Los ordenadores de a bordo, programados para aquella ruta, se ocupaban prácticamente del vuelo, reduciendo el papel de los pilotos casi al de meros observadores. Los hombres y mujeres a cargo de aquellos carísimos aparatos sabían que, lenta pero irremisiblemente, la tecnología estaba reemplazando al factor humano y que, como ya ocurría en Afganistán e Irak, donde los drones tenían el máximo protagonismo, llegaría el día que incluso aquellas bestias podrían ser dirigidas con un joystick desde una aséptica sala del Pentágono. Hasta ahora, no habían hecho mucho más que maniobrar bajo los Boeing KC-135 que los había aprovisionado.

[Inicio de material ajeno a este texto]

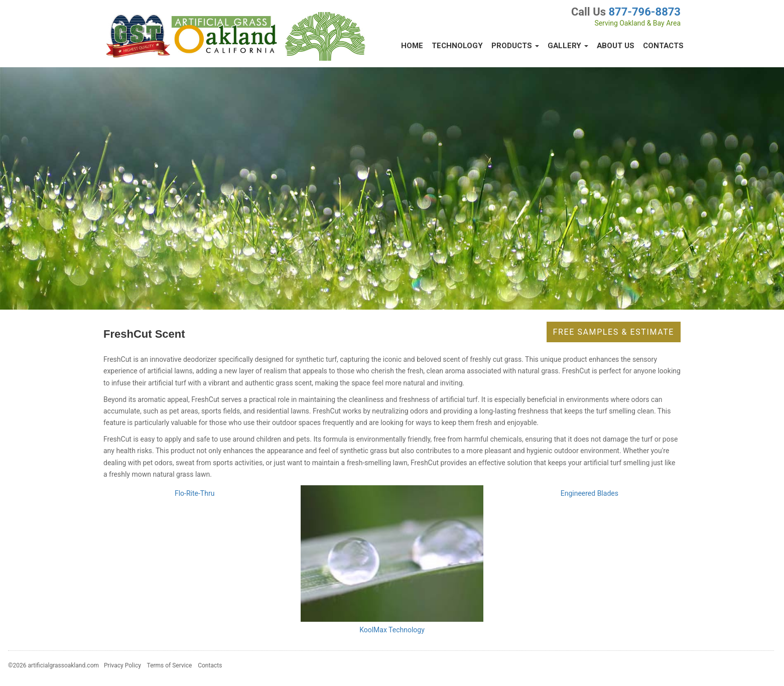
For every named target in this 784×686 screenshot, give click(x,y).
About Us (615, 46)
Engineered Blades (589, 493)
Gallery (568, 46)
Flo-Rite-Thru (194, 493)
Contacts (663, 46)
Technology (457, 46)
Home (412, 46)
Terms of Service (170, 665)
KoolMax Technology (392, 630)
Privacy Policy (122, 665)
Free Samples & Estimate (613, 332)
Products (515, 46)
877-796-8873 (644, 12)
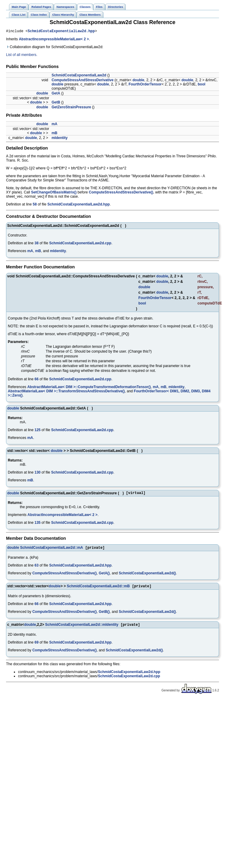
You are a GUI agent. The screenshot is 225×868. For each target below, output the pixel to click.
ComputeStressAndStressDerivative (83, 81)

Tras atravesar Polonia, pasaron sobre el oeste de Ucrania, Rumania y el este del mar Negro, la zona más peliaguda del viaje, pues la sede de la Flota rusa se hallaba Crimea. Pero si los russkies detectaron algo, no lo hicieron saber. En cuanto alcanzaron la costa turca, la escuadrilla comenzó a desplegarse hacia el sur y el este. A menos de una hora de vuelo de Al Raqa, la ciudad capital del Estado Islámico, situada en la frontera entre Siria e Irak, el líder estableció su primer y único contacto con el Pentágono.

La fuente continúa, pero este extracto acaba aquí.